Uang Bisa Dicari, Harga Diri Tak Bisa Dibeli

Pupus sudah niat calon jamaah PT Solusi Balad Lumampah (SBL) berangkat umrah. Padahal, mereka sudah membayar seluruh biayanya. Selain uang melayang, mereka menanggung beban malu karena terlanjur mengundang tetangga untuk syukuran di rumah.

ANDY RUSNANDY, Bandung

RUMAH Ajat Sudrajat di Bandung dipenuhi sanak keluarga. Para tetangga terdekat sudah berdatangan. Sohibul bait (tuan rumah, Red) sengaja mengundang mereka untuk syukuran keberangkatan umrah. Para tamu melantunkan salawat, doa, dan bersalaman. Mendoakan agar mabrur.

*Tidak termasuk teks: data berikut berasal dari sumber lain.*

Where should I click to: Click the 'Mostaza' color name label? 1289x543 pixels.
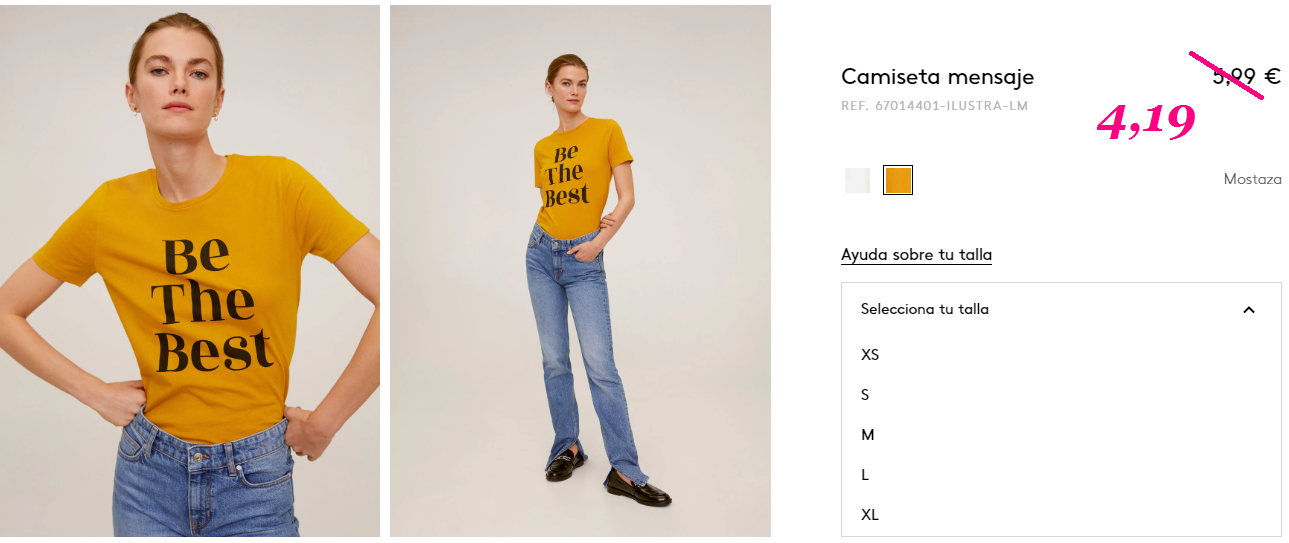[x=1252, y=179]
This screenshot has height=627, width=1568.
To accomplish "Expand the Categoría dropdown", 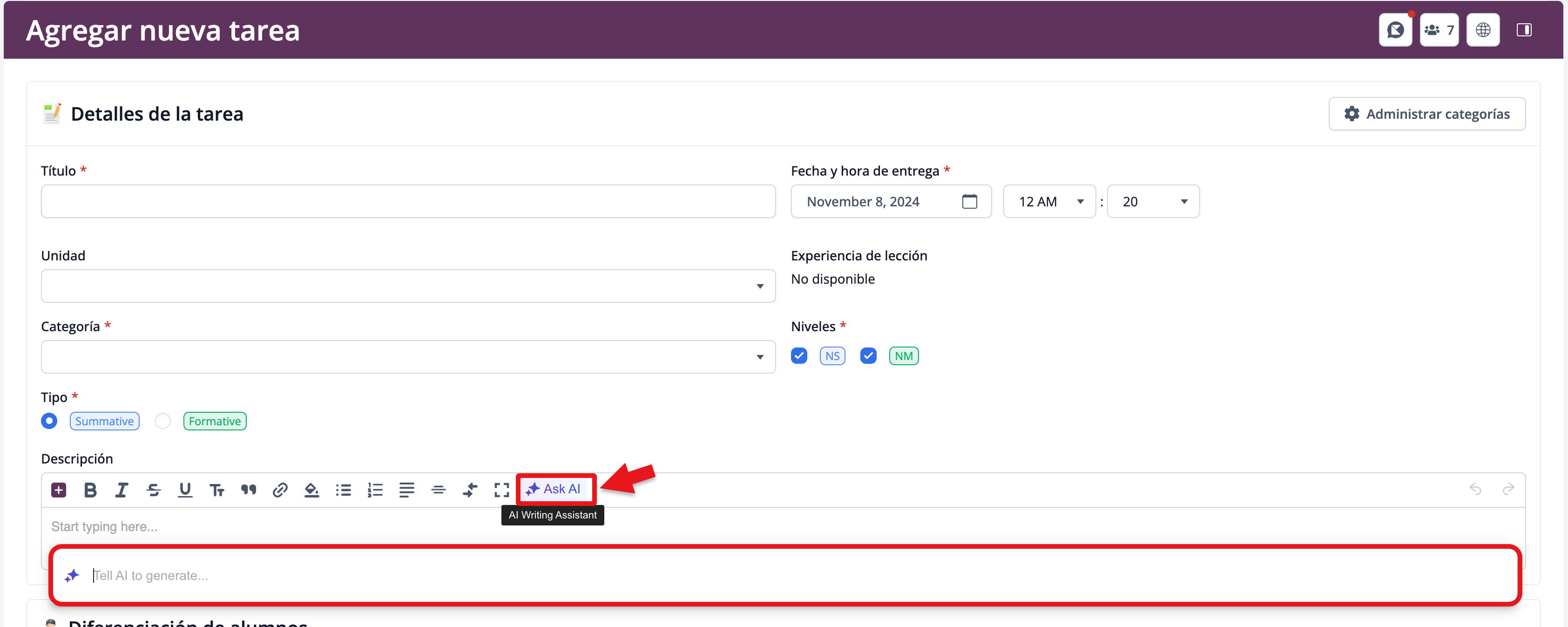I will tap(408, 356).
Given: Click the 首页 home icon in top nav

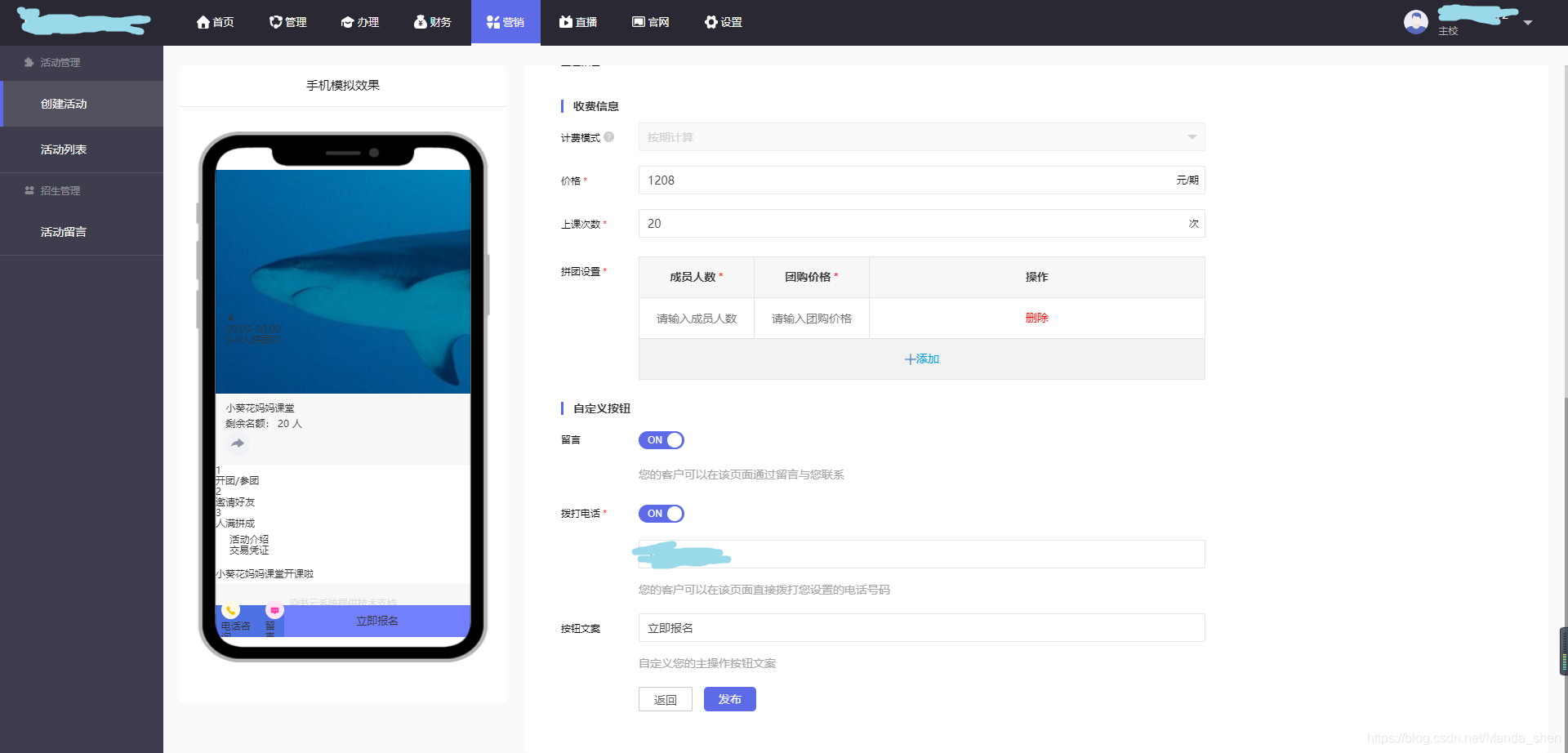Looking at the screenshot, I should tap(203, 21).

Sejak mendaftar ke SBL melalui jalur promo sebesar Rp 18.750.000, Ajat secara resmi menerima jadwal keberangkatan. Dia bersiap diri. Mempersiapkan mental dan fisik. Serta menggelar syukuran seminggu sebelum keberangkatannya melalui Embarkasi Bandung.

”Saya kira semua calon jamaah banyak yang sudah menggelar syukuran sebelum berangkat umrah,” kata Ajat usai audensi dengan perwakilan manajemen SBL di Lantai 5 Gedung Bumi Putera di Jalan Dewi Sartika Bandung, Kamis (21/12) lalu.

Selayaknya kebanyakan calon jamaah, baik umrah maupun haji, mereka yang punya dana lebih menggelar syukuran. Meminta doa dan permohonan maaf. Mengundang saudara, kerabat dekat, dan tetangga. ”Saya undang mereka. Meski tak sebanyak undangan hajatan nikahan atau sunatan,” tutur dia.

Besaran uang yang dikeluarkan untuk syukuran tergolong besar. Agenda acara dibuat seperti biasanya. Mendatangkan penceramah, bersalam-salaman, lalu santap makan. Hajatan dalam kondisi saat ini, rupanya mahal juga. Apalagi harga sembako tak stabil. Sekali syukuran bisa menghabiskan Rp 7 juta hingga Rp 15 jutaan. ”Tergantung jamuannya,” tuturnya.

Di hadapan manajemen SBL, Ajat mengaku jamaah yang sudah menggelar syukuran merasa menanggung beban malu. Uang bisa dicari. Tapi harga diri tak bisa terbeli. Begitu Ajat mengkiaskannya.

”Bukan juga soal uang yang kami permasalahkan, tapi harga diri. Kami sudah syukuran. Ditanya tetangga dan saudara kenapa belum berangkat umrah juga,” ucapnya penuh iba. Ajat sulit menjelaskan. Sebab, dia pun tak tahu apa masalahnya yang sebenarnya terjadi.

Lain Ajat lain Masrida. Ida—biasa Masrida disapa— berasal dari Riau. Dia datang ke Bandung seadanya bersama sebelas rekannya. Hanya ingin mempertanyakan kejelasan reschedule. Tak ada upacara syukuran atau hajatan. ”Untuk biaya umrah saja kami nyicil,” paparnya.